Cela ne signifie pas qu’il faut ignorer l’actualité économique. Certains événements ont des conséquences réelles et durables. La remontée des taux directeurs de la BCE a par exemple eu un impact concret sur les taux des crédits immobiliers en France, rendant l’accès à la propriété plus difficile pour de nombreux ménages. Mais il faut apprendre à distinguer le bruit de fond des signaux vraiment significatifs pour votre situation personnelle.
Avez-vous consulté un professionnel indépendant ?
La question mérite d’être posée franchement. Les décisions financières importantes ne devraient pas reposer uniquement sur ce que vous avez lu dans un article ou vu dans une vidéo sur les réseaux sociaux. Un conseiller en gestion de patrimoine indépendant, c’est-à-dire qui n’est pas rémunéré à la commission sur les produits qu’il vend, peut apporter une perspective précieuse et personnalisée.
En France, les Conseillers en Investissements Financiers (CIF) sont enregistrés auprès de l’Autorité des marchés financiers (AMF). Il est possible de vérifier l’enregistrement d’un professionnel sur le registre ORIAS. Cette vérification simple peut éviter bien des déconvenues, notamment face aux nombreuses arnaques financières qui prolifèrent en ligne.
Avez-vous pris en compte la fiscalité dans votre décision ?

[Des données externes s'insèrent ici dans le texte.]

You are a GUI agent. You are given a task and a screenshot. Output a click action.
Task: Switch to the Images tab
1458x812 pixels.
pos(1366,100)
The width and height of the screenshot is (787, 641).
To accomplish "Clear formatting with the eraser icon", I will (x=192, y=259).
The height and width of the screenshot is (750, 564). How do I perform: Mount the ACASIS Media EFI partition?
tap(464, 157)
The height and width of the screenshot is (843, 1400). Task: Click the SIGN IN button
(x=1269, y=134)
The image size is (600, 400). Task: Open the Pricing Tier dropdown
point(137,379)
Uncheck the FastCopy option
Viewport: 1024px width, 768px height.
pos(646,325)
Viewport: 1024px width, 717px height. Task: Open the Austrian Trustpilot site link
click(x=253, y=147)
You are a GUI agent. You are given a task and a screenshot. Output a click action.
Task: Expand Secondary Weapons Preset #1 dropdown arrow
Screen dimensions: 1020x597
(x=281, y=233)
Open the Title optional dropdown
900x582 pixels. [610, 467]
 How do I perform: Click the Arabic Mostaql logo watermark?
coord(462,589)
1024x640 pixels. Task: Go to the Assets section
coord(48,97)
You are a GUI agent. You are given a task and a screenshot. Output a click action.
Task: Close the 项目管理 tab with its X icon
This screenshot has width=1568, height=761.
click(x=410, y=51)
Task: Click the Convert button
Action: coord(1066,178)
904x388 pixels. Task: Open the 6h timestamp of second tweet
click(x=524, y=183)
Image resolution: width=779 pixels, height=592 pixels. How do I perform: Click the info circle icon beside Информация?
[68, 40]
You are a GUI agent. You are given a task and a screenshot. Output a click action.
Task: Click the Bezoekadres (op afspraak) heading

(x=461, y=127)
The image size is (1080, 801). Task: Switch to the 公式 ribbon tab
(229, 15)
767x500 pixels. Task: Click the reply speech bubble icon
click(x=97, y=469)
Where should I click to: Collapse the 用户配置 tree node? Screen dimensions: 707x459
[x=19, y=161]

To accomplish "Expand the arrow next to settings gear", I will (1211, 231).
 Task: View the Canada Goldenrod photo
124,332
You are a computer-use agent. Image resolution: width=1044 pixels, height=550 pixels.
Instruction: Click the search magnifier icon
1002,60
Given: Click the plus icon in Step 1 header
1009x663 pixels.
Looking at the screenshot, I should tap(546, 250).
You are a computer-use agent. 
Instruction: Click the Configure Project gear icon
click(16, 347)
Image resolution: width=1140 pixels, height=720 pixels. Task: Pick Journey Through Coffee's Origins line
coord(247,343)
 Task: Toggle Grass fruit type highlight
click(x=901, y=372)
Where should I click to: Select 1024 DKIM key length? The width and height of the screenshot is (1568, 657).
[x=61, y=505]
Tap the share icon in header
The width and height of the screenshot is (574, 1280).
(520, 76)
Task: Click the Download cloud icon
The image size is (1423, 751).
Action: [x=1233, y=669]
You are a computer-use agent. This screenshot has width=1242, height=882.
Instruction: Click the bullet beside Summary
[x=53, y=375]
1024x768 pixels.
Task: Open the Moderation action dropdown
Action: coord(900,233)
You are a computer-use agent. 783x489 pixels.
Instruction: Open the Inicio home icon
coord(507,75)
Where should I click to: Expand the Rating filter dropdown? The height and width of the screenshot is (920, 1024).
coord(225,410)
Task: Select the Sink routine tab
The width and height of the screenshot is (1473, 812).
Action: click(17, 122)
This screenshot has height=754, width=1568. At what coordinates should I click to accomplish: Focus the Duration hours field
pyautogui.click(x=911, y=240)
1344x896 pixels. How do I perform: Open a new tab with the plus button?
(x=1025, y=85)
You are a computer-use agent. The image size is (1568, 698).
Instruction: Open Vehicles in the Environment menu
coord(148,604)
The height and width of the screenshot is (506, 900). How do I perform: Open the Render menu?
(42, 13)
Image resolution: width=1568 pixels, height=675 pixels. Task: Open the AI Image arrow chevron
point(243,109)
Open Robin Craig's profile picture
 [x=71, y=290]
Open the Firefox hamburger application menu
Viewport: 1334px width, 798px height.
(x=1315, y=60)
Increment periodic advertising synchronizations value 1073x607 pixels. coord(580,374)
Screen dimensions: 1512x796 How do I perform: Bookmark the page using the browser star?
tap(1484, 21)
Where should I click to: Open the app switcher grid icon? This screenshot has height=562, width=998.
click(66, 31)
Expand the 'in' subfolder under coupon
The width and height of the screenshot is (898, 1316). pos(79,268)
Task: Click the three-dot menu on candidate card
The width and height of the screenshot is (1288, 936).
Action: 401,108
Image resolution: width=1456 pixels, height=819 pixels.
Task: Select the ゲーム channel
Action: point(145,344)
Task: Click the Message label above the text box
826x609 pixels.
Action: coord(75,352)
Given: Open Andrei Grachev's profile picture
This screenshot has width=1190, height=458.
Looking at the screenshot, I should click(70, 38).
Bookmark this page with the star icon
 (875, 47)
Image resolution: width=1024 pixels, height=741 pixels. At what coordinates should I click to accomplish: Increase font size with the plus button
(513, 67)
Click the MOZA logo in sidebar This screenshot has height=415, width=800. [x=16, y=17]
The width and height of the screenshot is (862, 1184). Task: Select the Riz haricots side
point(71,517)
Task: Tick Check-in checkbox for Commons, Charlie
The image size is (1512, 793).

En France, la fiscalité des placements est complexe et peut significativement affecter le rendement net de vos investissements. Le prélèvement forfaitaire unique (PFU), aussi appelé flat tax, s’applique à 30 % sur la plupart des revenus du capital. Mais certaines enveloppes fiscales comme le Plan d’Épargne en Actions (PEA), l’assurance-vie ou le Plan d’Épargne Retraite (PER) offrent des avantages fiscaux significatifs sous certaines conditions.
Avant toute décision d’investissement, la question de l’enveloppe fiscale dans laquelle vous allez loger votre placement est aussi importante que le choix du placement lui-même. Un même actif peut avoir des rendements nets très différents selon qu’il est détenu dans un compte-titres ordinaire ou dans un PEA.
Prenez-vous cette décision sous pression ou en toute liberté ?
Toute décision financière prise sous pression temporelle est suspecte. Les arnaques financières jouent systématiquement sur l’urgence : c’est une offre limitée, il faut décider maintenant, demain ce sera trop tard. Mais même sans arnaque, l’actualité économique peut créer une forme de pression psychologique qui pousse à agir vite.
Prenez le temps qu’il faut. Les bonnes opportunités d’investissement ne disparaissent pas du jour au lendemain. Et si une opportunité disparaît parce que vous avez pris le temps de réfléchir, c’est généralement une bonne nouvelle : cela signifie qu’elle n’était peut-être pas si solide.
La qualité d’une décision financière se mesure rarement dans les jours qui suivent. Elle se révèle sur la durée, quand l’agitation médiatique est retombée et que seuls les fondamentaux restent. Apprendre à distinguer ce qui est urgent de ce qui est important est sans doute la compétence financière la plus précieuse que vous puissiez développer.